Thursday, January 05, 2006

La Ceremonie: DVD Review

La Ceremonie (1995) by Claude Chabrol tells the story of the members of a wealthy family living in an isolated villa who hire a new maid. Although the family is, for the most part, generous and kind, even socially progressive, Chabrol focuses on the tensions, the casual class assumptions and delicate unspoken social agreements which facilitate such a servant-employer relationship. Best of all, he tells this story by playing with the genre of the thriller: Bernard Hermann-like score, tightly unfolding plot, and scenes full of paranoia and suspense, which threaten to explode into violence.

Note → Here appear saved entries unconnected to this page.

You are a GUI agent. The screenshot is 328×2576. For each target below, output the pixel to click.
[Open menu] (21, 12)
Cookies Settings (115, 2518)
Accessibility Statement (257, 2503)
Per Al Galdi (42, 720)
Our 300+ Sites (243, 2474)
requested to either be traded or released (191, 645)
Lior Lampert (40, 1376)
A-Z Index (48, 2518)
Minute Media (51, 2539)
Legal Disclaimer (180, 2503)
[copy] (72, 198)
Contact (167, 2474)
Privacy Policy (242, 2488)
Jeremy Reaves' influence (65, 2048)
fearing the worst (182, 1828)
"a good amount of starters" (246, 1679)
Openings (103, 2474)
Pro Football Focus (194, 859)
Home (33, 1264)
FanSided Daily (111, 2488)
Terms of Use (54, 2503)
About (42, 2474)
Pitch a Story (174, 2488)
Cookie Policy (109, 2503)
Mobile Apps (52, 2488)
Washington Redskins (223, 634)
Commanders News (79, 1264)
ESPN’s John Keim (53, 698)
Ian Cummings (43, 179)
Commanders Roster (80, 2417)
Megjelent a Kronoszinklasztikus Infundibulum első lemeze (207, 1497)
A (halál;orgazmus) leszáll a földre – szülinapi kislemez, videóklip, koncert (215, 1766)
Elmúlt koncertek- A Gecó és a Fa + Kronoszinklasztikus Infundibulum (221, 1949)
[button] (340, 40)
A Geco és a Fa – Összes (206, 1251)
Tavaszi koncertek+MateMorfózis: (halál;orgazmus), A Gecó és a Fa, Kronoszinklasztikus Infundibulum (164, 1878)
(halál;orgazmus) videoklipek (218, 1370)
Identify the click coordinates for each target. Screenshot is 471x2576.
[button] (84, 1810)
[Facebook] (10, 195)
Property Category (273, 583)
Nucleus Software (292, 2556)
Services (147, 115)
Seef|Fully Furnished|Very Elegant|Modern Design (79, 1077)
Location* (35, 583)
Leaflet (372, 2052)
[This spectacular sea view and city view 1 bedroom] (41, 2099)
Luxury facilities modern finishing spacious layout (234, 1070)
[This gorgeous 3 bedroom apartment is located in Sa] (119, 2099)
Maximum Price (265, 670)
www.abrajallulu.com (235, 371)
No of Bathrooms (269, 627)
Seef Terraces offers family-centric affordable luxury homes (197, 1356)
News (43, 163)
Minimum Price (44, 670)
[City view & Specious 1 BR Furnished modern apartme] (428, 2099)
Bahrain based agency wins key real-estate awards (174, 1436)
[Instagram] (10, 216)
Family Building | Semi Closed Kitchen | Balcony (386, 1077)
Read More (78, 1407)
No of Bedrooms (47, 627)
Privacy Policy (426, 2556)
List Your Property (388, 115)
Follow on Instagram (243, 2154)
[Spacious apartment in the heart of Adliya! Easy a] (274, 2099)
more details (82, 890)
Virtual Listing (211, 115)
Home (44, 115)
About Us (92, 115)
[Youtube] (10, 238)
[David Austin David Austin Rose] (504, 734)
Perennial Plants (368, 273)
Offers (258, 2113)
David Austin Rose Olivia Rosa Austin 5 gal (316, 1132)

Sandrine Bonnaire is amazing as the maid: she has an aura of quiet, reserved mystery, essential to the element of suspense in the film. She has a cold, emotionless look about her--is it bitterness we're seeing or subservience? Is she absorbing every injury, every unintended insult and condescension or shrugging them off by remaining detatched? Isabelle Huppert is great as always as the town's more uninhibited postal clerk with a pathological grudge against the family, who befriends and eventually manipulates Bonnaire.

Chabrol is wonderful with rich and suggestive detail. Little scenes that would be glossed over in a Hollywood film take on great s
ignificance here, such as when the family matriarch gives Sandrine a first tour of the luxurious house or when the teenaged children in the family--who ostensibly object to their parents' hiring a maid due to a more socially progressive outlook--ask her to do chores for them. "I was going to iron my clothes later, but if you're not too busy?" They're scenes that are rich in suggestion without hitting the viewer over the head with any one particular meaning we're meant to take away.

I'll try not to give any spoilers but I'll just offer a warning that the end is a real shocker, pretty violent. It was a conclusion I wasn't expecting, and, although it wasn't entirely unsatisfying, it
didn't quite feel like that last piece of the puzzle, the way a really good thriller ends: everything should feel as if it's fallen into place. And in the end--again I don't want to give away too much--the film might avail itself too much of the social paranoia and discomfort it's trying to expose.

Nonetheless, Chabrol has made a tight, interesting "faux thriller" which throws a light on the violence, resentments and anger which often seethe just below the surface of hierarchacal, social relationships.